My had my very first boyfriend was when I was 23 years old. It was the first time that I truly loved someone and was loved in return. Our relationship was beautiful inside and out. Filled with love, laughter,adventure, and trust.

I was so well loved and I knew with out how much he adored my love. But there was one problem that took on a life of it's own. His insecurities. He is a beautiful man to say the least...but when ever there was a friendly interaction with another guy he would make a snarky remark about it a few hours later.

It was becoming more evident that he really didn't like himself. He would give me the world, and yet wasn't able to fully accept the gifts I would give him. This all resulted in me holding back feelings and details of my day because I knew that the littlest things would blow out of porpotion. I was no longer being true to my relationship nor myself. I reached my breaking point when the smallest thing would set him off. His negative attitude had become so infected that communication had completely broken down.

He had to work on himself and he could not do it while being with me. We broke up for 3 days. The pain was unbearable. For the next two weeks got very honest with one another and everything was looking up, until I left for a Gem show. When I returned he flipped out. Telling me that I was faulty, and full of [censored]. He was driving and it had become erratic.. when we arrived back it home I knew I had to get out of the house because he was scaring me. He was blocking my exit, and holding me back.

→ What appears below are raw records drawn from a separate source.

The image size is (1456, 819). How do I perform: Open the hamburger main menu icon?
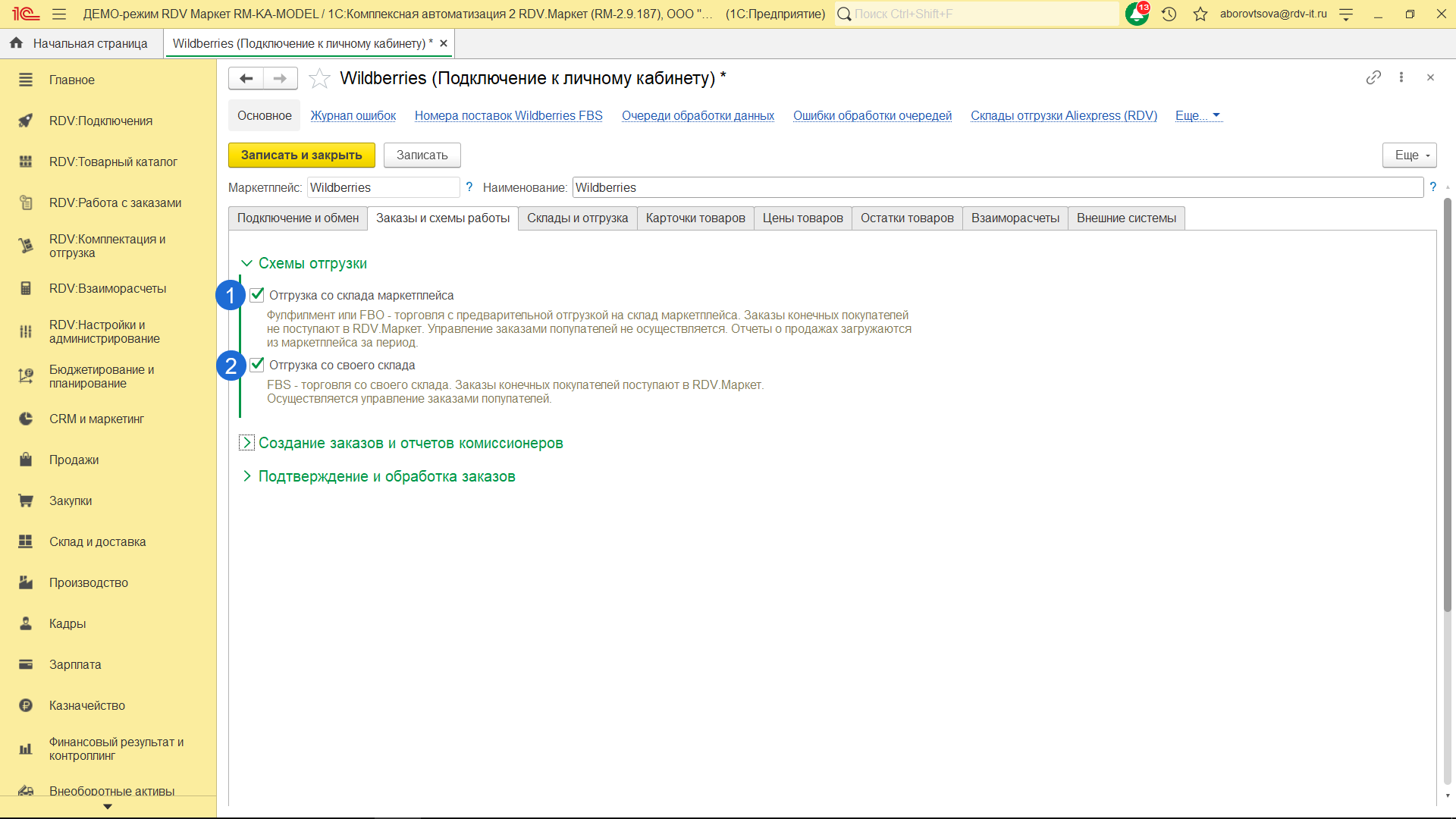[x=59, y=14]
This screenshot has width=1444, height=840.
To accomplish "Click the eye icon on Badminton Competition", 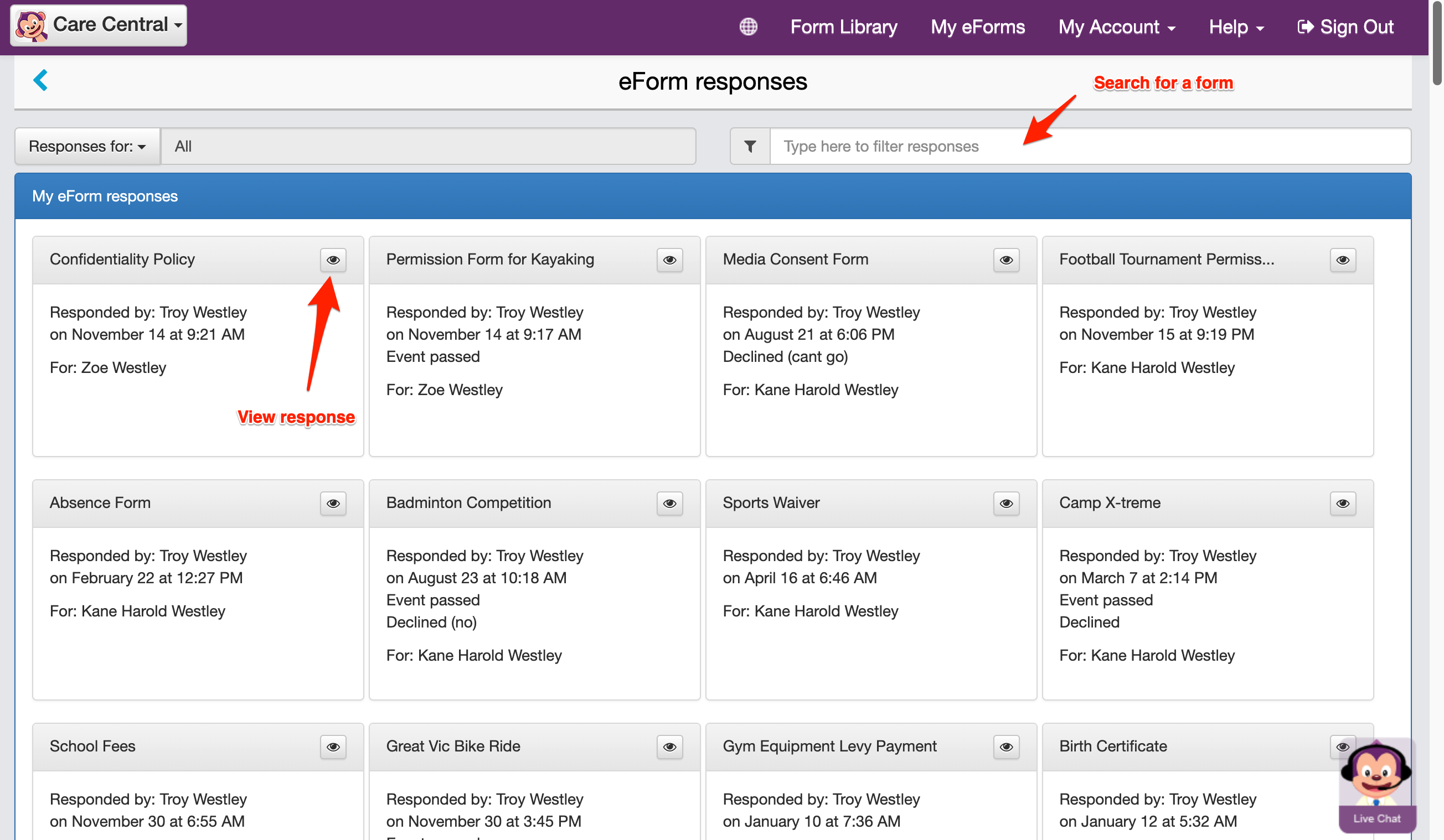I will (669, 504).
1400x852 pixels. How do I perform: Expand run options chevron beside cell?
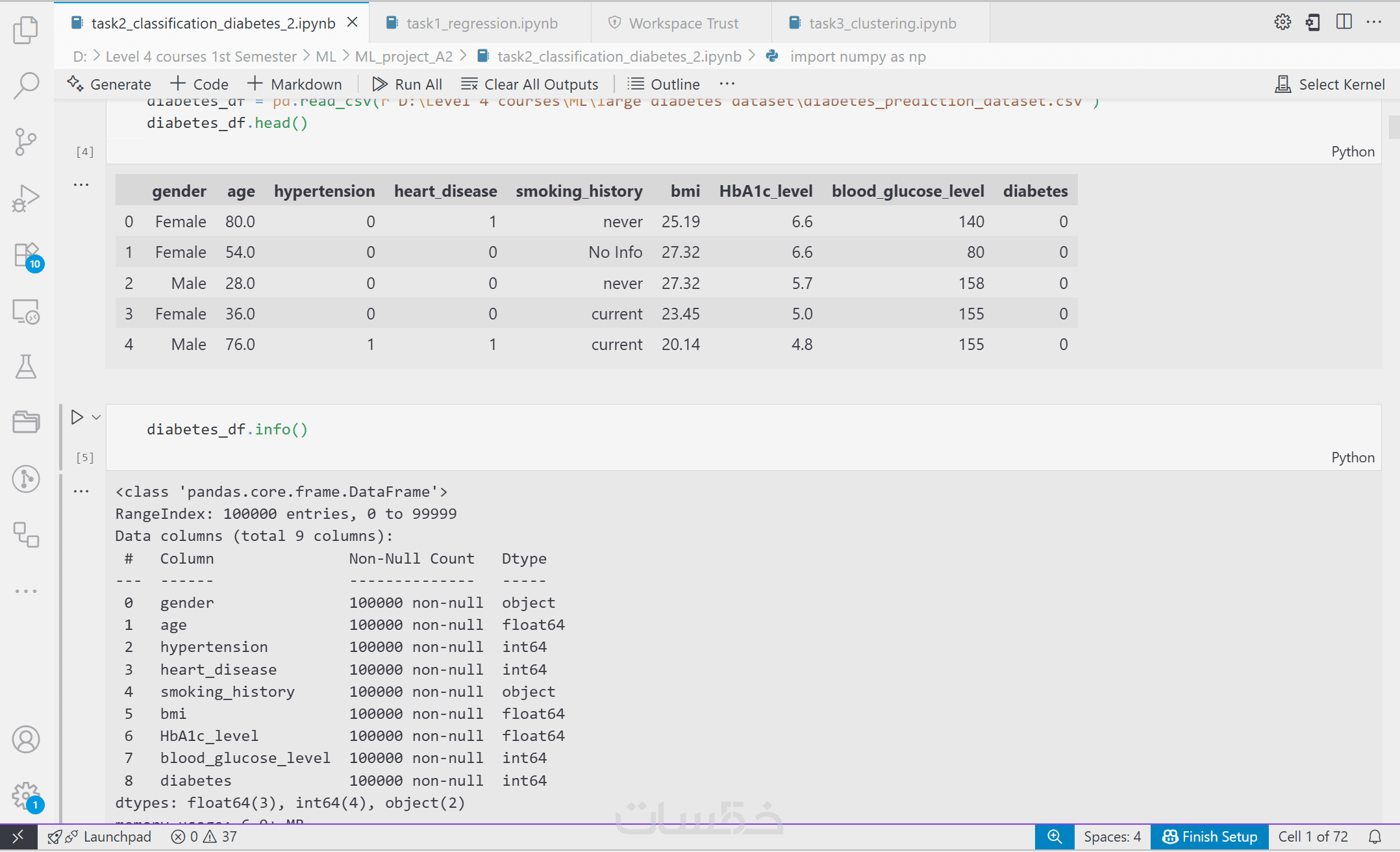coord(96,417)
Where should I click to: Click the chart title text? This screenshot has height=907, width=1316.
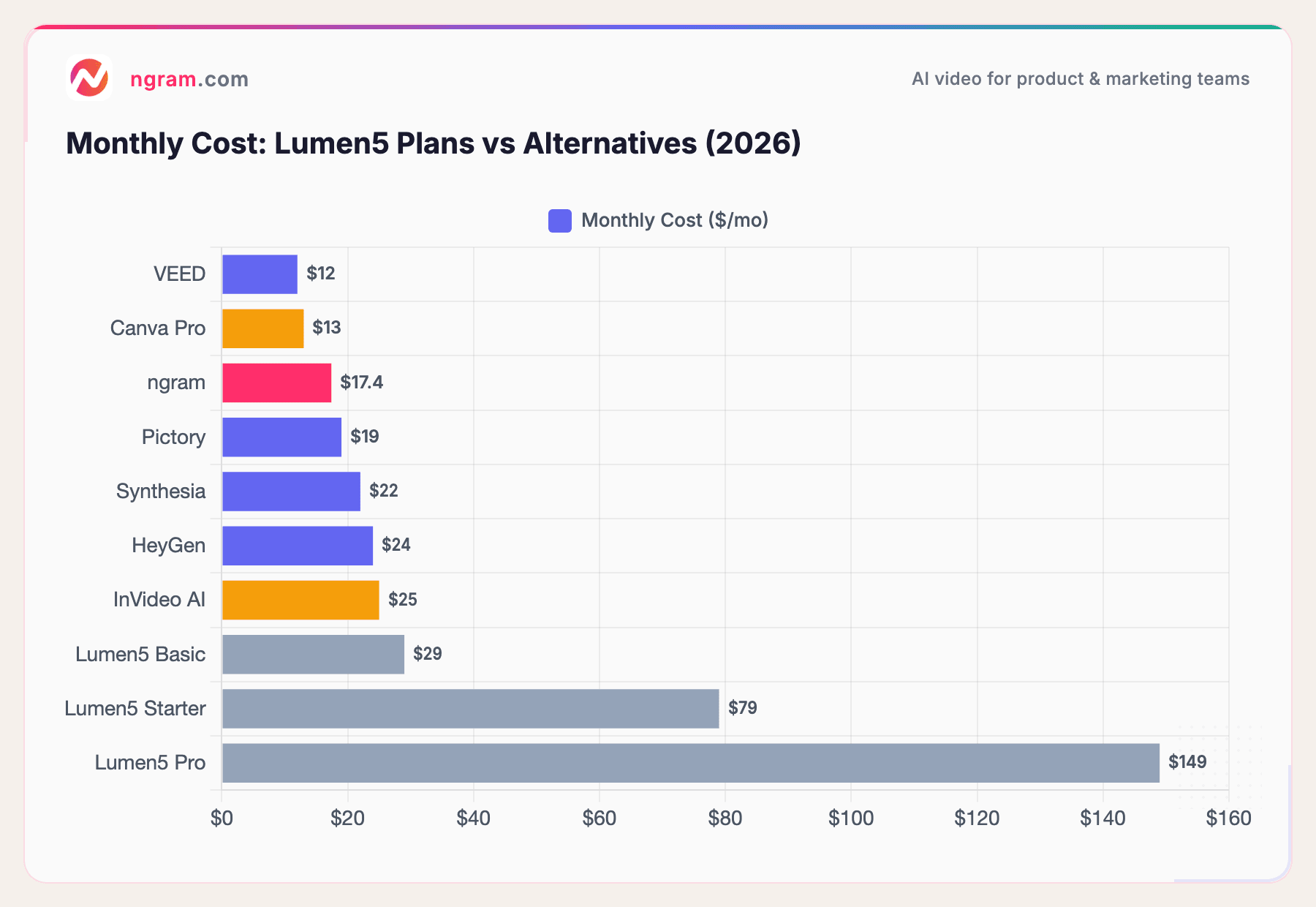pyautogui.click(x=434, y=143)
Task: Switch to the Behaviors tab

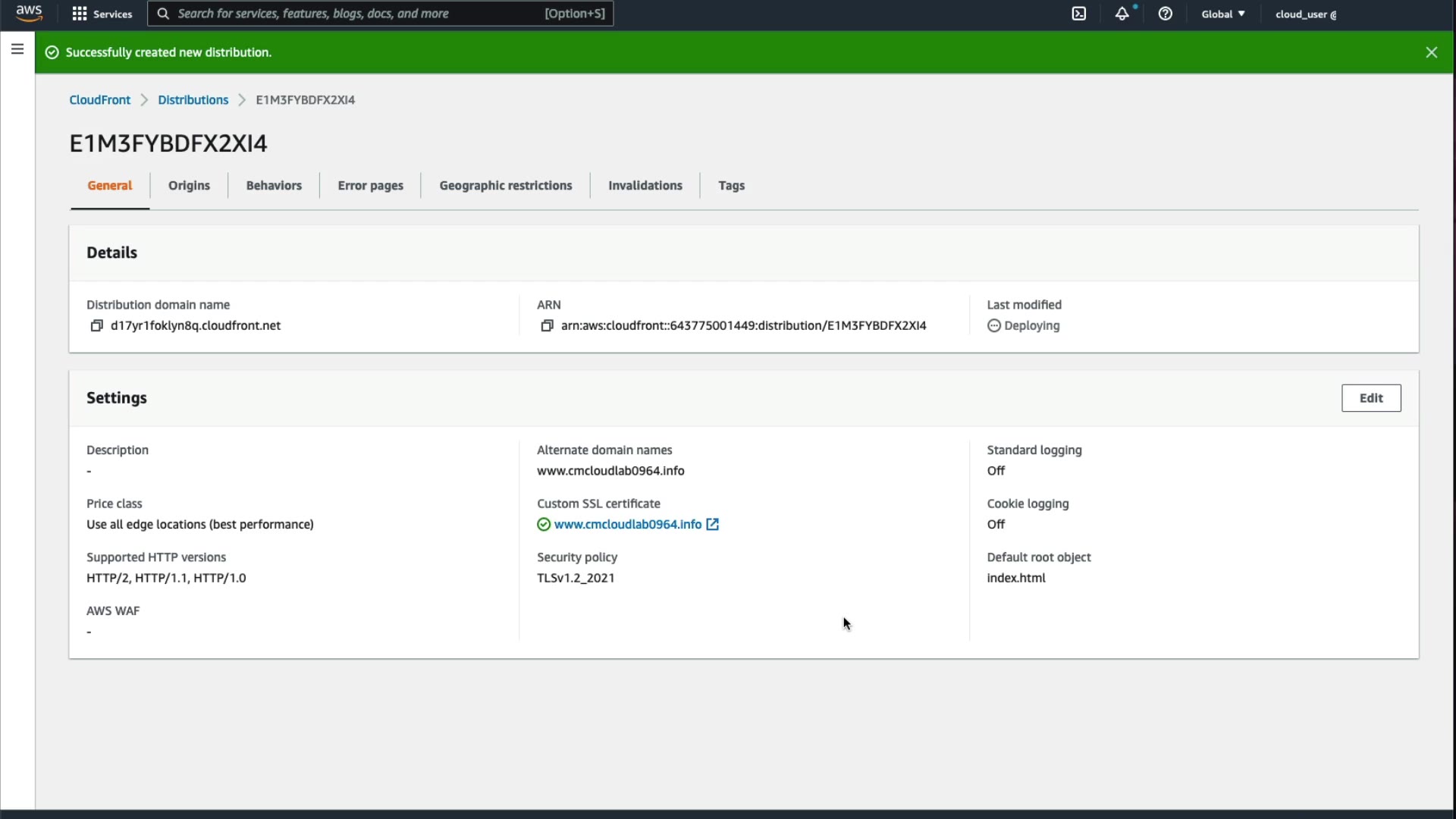Action: tap(274, 186)
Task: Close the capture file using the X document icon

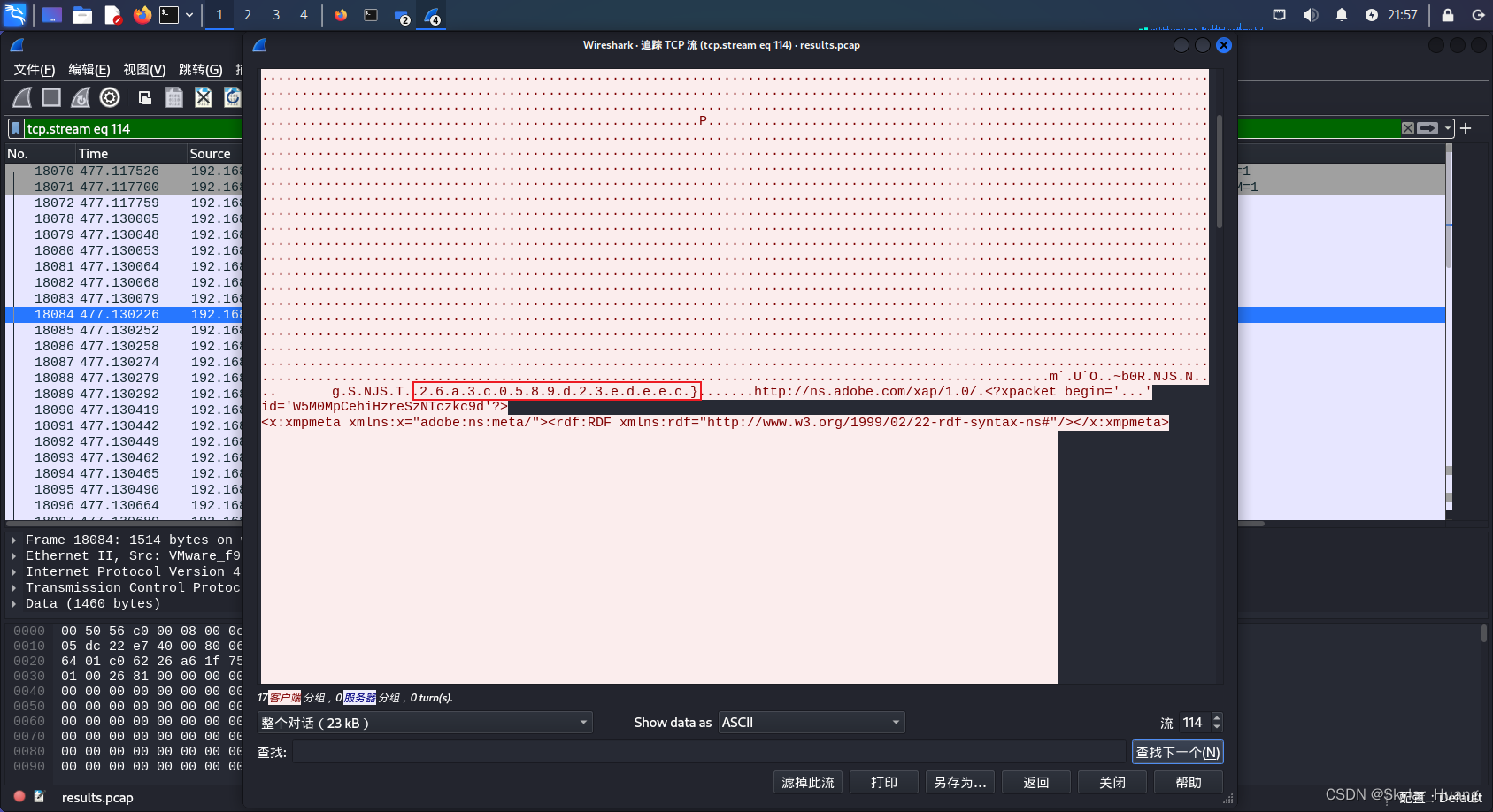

Feeling powerless and fearful were the farthest feelings from love...there was no going back. It was over. When I returned home his things were gone, my dvds/cd were broken, and a whole punched in the door. I later learned two days after our break up he went into work blacked out drunk and got fired. He couldn't push the self destruct button enough!!

After 3 months of pain, and adjusting to the absence of him in my life, I feel better. Thank god there is light at the end of a very painful tunnel!!